Sera entonces que todo lo que creo es simplemente eso, algo que no existe, y solo yo lo creo.
Como despegarme de este extraño dolor, profundo y verdadero dolor. Dolor que nunca antes en vida había sentido ni existido algo parecido en mí. Ese dolor que cae derrumbado sobre mil escombros. El dolor de pensar siquiera que la posibilidad de estar lejos de mis corazones, sea indefectiblemente vecino. Que ya no es inexistente o algo que nunca jamás se cruzara por la puerta. Ahora existe, si. Y es posible. Porque puedo estar indiferente en muchas cosas, pero no en sentir tu indiferencia. En sentir que interfiero entre tu voluntad y fuerza y que mis apagados impulsos contagian para mal a tu verdadera esencia.

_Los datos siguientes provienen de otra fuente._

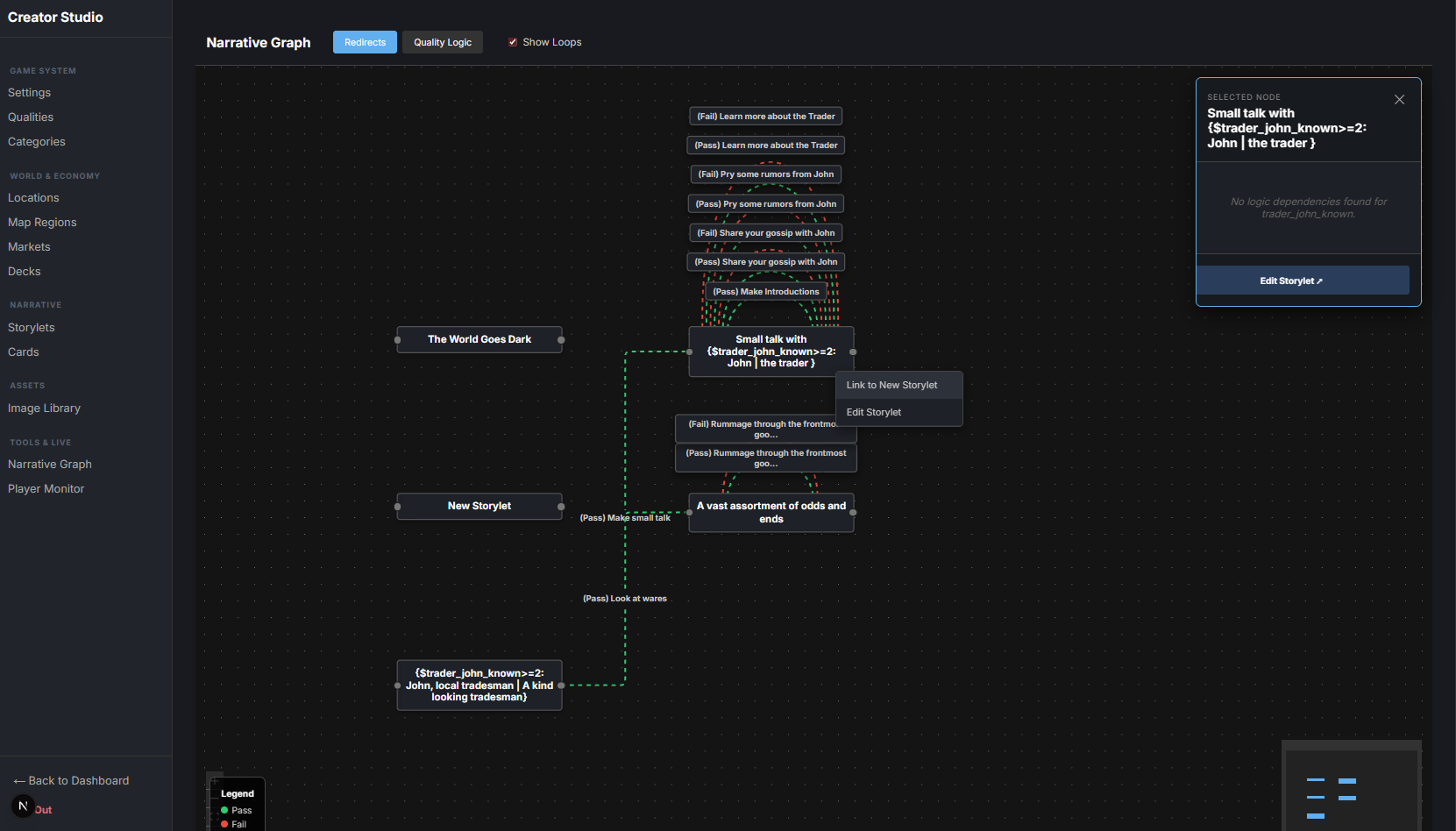Click right connector of vast assortment node
1456x831 pixels.
[x=853, y=513]
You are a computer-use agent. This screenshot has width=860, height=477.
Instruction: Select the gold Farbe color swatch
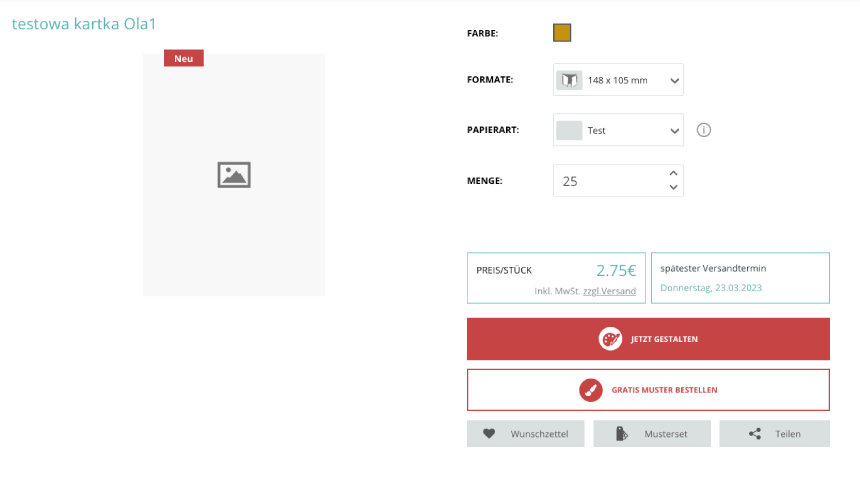tap(562, 33)
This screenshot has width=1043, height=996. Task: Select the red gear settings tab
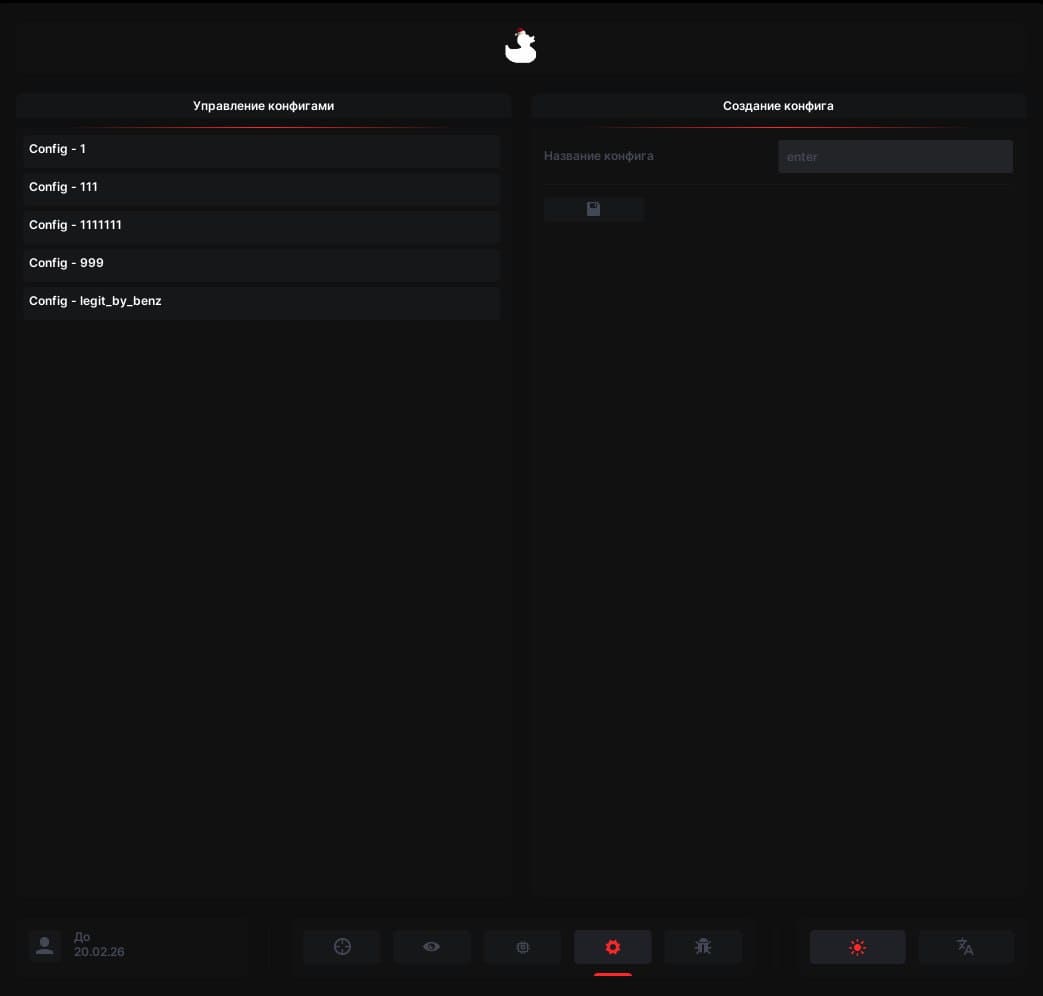point(613,946)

Mi forma de reaccionar ante las malas es distinta a la tuya y a las de los demás. Siento, una vez más lamentablemente, que quedo solo en las malas. Que en las buenas todos te buscan y te necesitan pero en las malas te alejan sin alejarte, que es peor (por lo menos para mí) a que te echen de una trompada.
Que decirte entonces, que me corro antes que hacerte mal. Que tengo terribles sensaciones de dolor, furia y desquite. Que antes que eso te caiga sobre tus hombros prefiero que me machaquen los míos. Que no quiero estar ni un minuto lejos tuyo pero éste que está acá, posiblemente no sea yo.